Functional programming patterns are very common in Rust code. It doesn’t have automatic currying or higher-kinded types but it has generic associated types, anonymous functions, closures, and a rich set of collections with functional processing methods in the standard library.


A lot of the standard library and an extensive part of the community ecosystem lives and breathes mutation at both the edges and in the internals, something people normally would avoid when trying to stick with functional programming. Sure, some mutation is always needed, but Rust wouldn't be the first language I'd pick if I want to focus on functional programming for sure.
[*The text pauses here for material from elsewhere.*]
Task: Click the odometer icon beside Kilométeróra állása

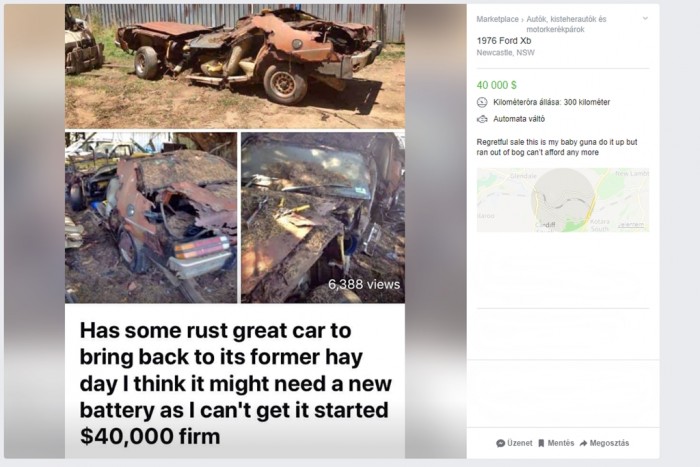Action: (x=482, y=102)
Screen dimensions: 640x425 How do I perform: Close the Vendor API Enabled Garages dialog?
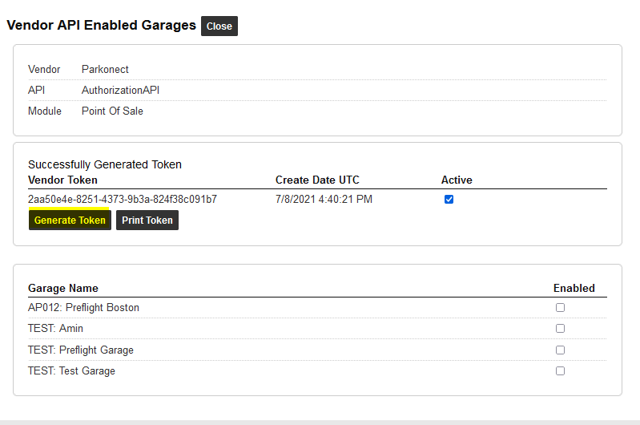coord(219,26)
No, but it’s widely acknowledged that functional programming features are useful even in imperative languages. Almost every imperative language that isn’t C, Go, or Hare has them. Java, C#, JavaScript, Python, Ruby. You should take a look at all the functions available on iterators in Rust if you haven’t. The Rust community tends to prefer using iterators to express things like looping when possible, which is a more functional style.


Mutation within a single program flow is a well-known functional programming pattern, e.g. as supported by the ST feature in Haskell. Shared mutability is much harder to reason about, so is generally excluded and Rust implements it separately.


Rust is a functional programming language, that's exactly what's implemented in the basic borrow checking rules. Interior mutability is added to that featureset, so as to support procedural programming with shared mutable state.


I can not agree with Rust being a functional programming language. I don’t think it has NO functional style idioms, but the borrow checking does not make it functional. That would imply that the only characteristic of functional programming is some sort of ‘variable’ mutability constraint. I may not be up to defining functional programming by exclusion, I think any definition of functional programming includes things Rust does not have.


It borrowed some FP concepts, it's influenced by FP but it's definitely not an FP language. It's very much a language about imperative, explicit control. And that's a good thing for the use-cases that Rust targets.

It doesn't have in-built immutable data structures, most basic data structures and types are mutable and have mutate in place methods as their primary way of interaction. Struct fields being private by default is a dead giveaway (unnecessary in an FP language). Closures and functions are not the same thing and you cannot do much with them except calling them and passing them around.

I would rather describe it as an imperative language with lightweight OO (via traits) and some FP sprinkled on top. Note I'm not saying you cannot write FP code in it or that Rust doesn't have great unique benefits.


> It doesn't have in-built immutable data structures

Immutable data structures by default would involve avoidable overhead, so that's why they aren't a built in. There are well-known crates that do provide persistent data structures in Rust.

> Struct fields being private by default is a dead giveaway (unnecessary in an FP language).

Data hiding is just as useful in functional programming; in particular, it enables you to expose an interface to data that stays valid under any isomorphism, while preserving desired invariants. Structs with generally accessible and updatable fields are a special case.


You can't do proper functional programming without garbage collected closures. There is a reason why Haskell has a garbage collector ... and it's not "the borrow checker wasn't invented yet".


Haskell uses a garbage collector to enable closures to extend the lifetimes of values they capture within their context. You can do the exact same thing in Rust by using Rc or Arc, it just isn't required in most cases because the borrow checker can verify that the value is not outlived by the closure.